All Hindu men play Muslim men, inadvertently arguing, which cinema always has, that on the face of it, you can't even tell one from the other. So much for politics surrounding them to separate. The language is particularly chaste. Since Urdu, it automatically sounds poetic!
Speaking of which, given the competently crafted Calcutta landscape, Bahrupriya should've ideally been in Bangla. The timid lead-character here applies prosthetic make-up to successfully transform into another person - what about his body?
Kay Kay Menon plays this role. I'm told he wished to avoid the Bengali caricature (in dialogue). Well, you get an actor like Kay Kay on board - everything eventually seems more than okay, doesn't it? As does the film, of course.
Also bear in mind these are jugaadu, pandemic productions - given to lower crew strength, and limited possibilities for locations. Two shorts, Forget Me Not and Vasan Bala's Spotlight, are shot almost entirely inside a hotel. Chaubey's HHKB works around this best, with a playfully Wes Andersen feel to neatly colourful interiors for a dream-like production design.
Suffice to say, these are inherently bright contemporary filmmakers doffing hat to Ray on his birth centenary. Does it matter which film is better than the other?
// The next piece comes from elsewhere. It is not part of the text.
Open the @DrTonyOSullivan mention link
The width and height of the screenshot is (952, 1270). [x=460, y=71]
Ideally not, because each different enough, that it's hard to compare.
Only way to do it then, is to base it on which of the lot you remember the most. Or the least, as it were, which for me, is probably Bala's slightly scattered Spotlight. Chiefly because it's another self-deprecating meta movie, on the movie world, starring Harsh Varrdhan Kapoor, after his extended cameo in the Netflix production, AK vs AK.
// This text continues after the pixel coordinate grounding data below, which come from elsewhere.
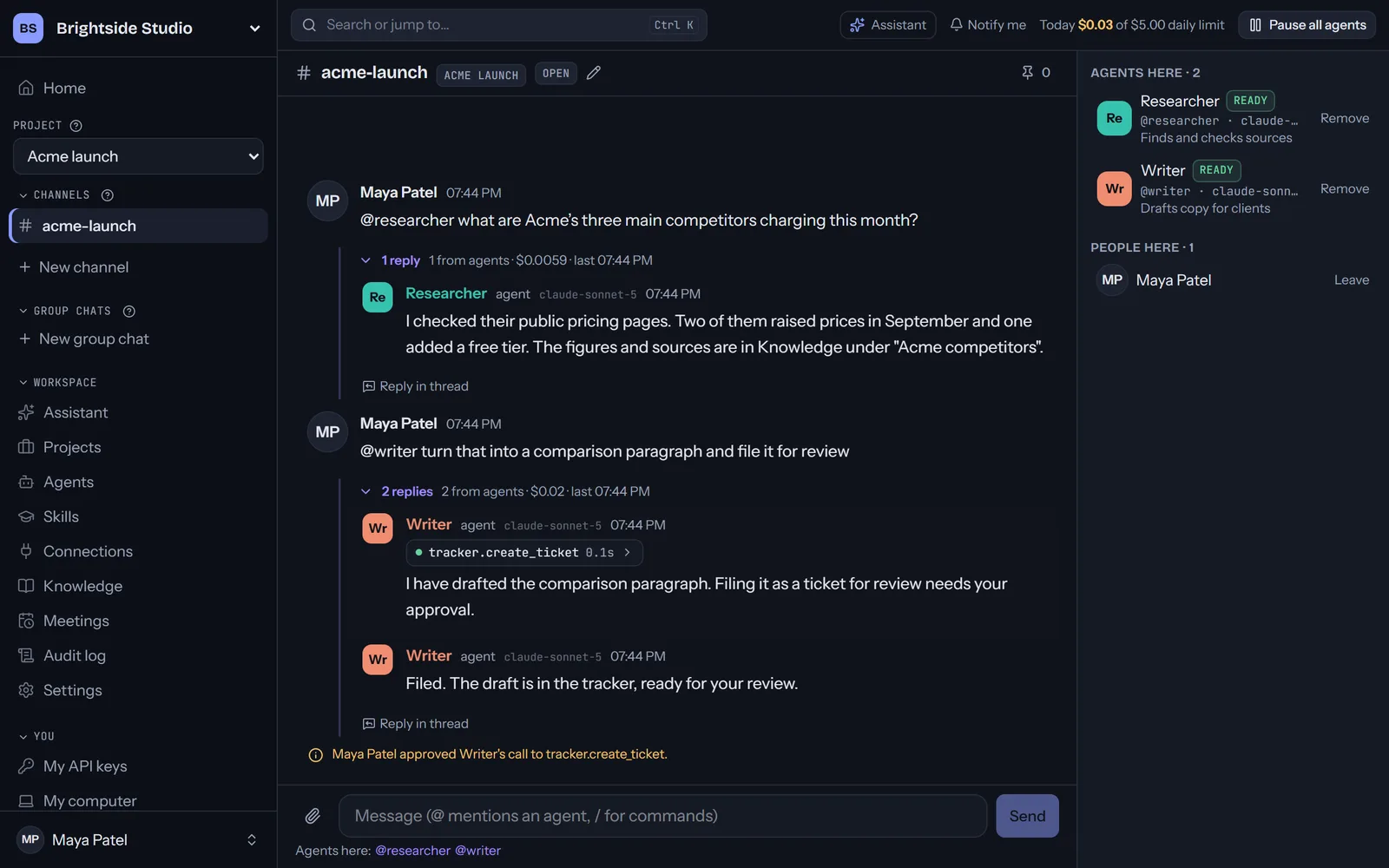This screenshot has width=1389, height=868.
Task: Pause all agents
Action: pyautogui.click(x=1307, y=24)
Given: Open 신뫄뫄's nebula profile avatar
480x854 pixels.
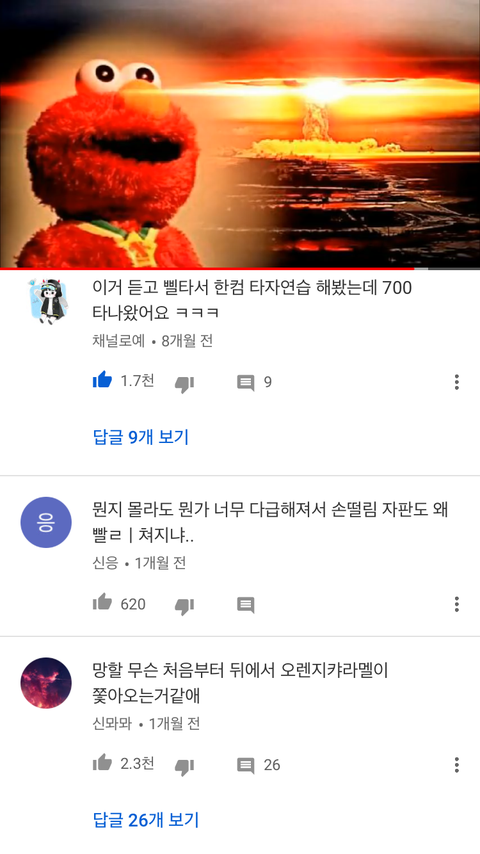Looking at the screenshot, I should [x=46, y=683].
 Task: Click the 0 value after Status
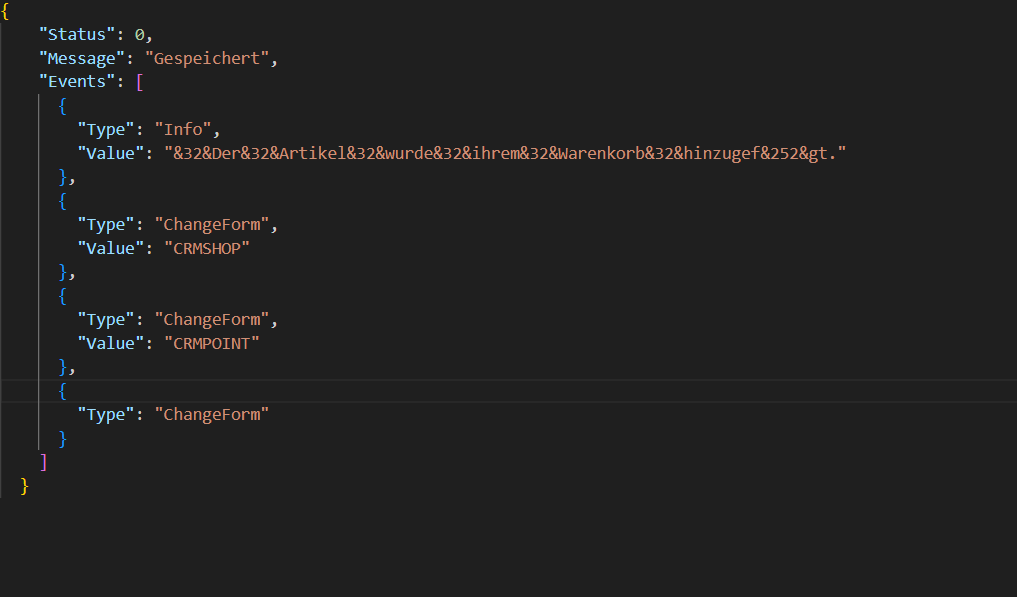tap(140, 35)
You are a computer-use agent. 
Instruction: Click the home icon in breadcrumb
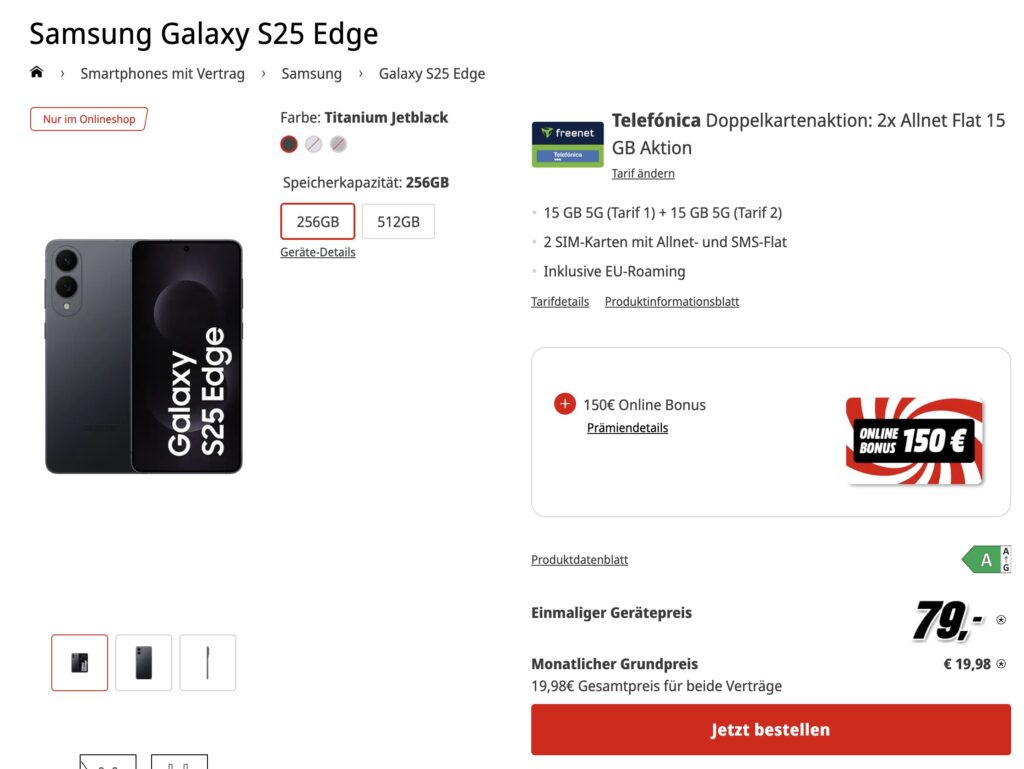(x=37, y=72)
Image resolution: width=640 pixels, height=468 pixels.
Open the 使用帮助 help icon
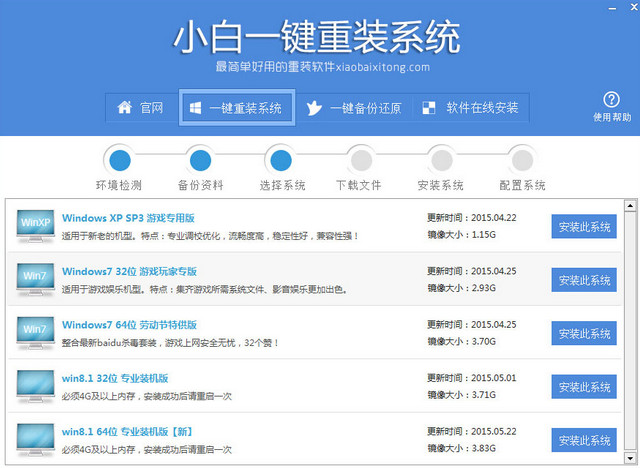pyautogui.click(x=612, y=100)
As a short story, it still bears the stamp of Ray the most. There's talk of stardom, dealt with in Nayak (1965), and a religious cult, explored in Mahapurush (1965). Spotlight has some of the wittiest one-liners though.
My favourite from this entire anthology being Kapoor as superstar Vicky Arora telling his girlfriend he's breaking up with, who's also a Bollywood heroine: "Don't come back when I'm at the Oscars, huh? Tum macchar-dani wali gown pehenke rampwalk karna, at Gutkha awards!"
Which was the short film I recall being absorbed by the most? Mukherjee's Forget Me Not, starring the incredibly kinetic Ali Fazal. Which is the one I didn't have to speed-watch again, before stringing these sentences together? HHKB - what's there to ever forget about Bajpayee and Rao jamming on screen!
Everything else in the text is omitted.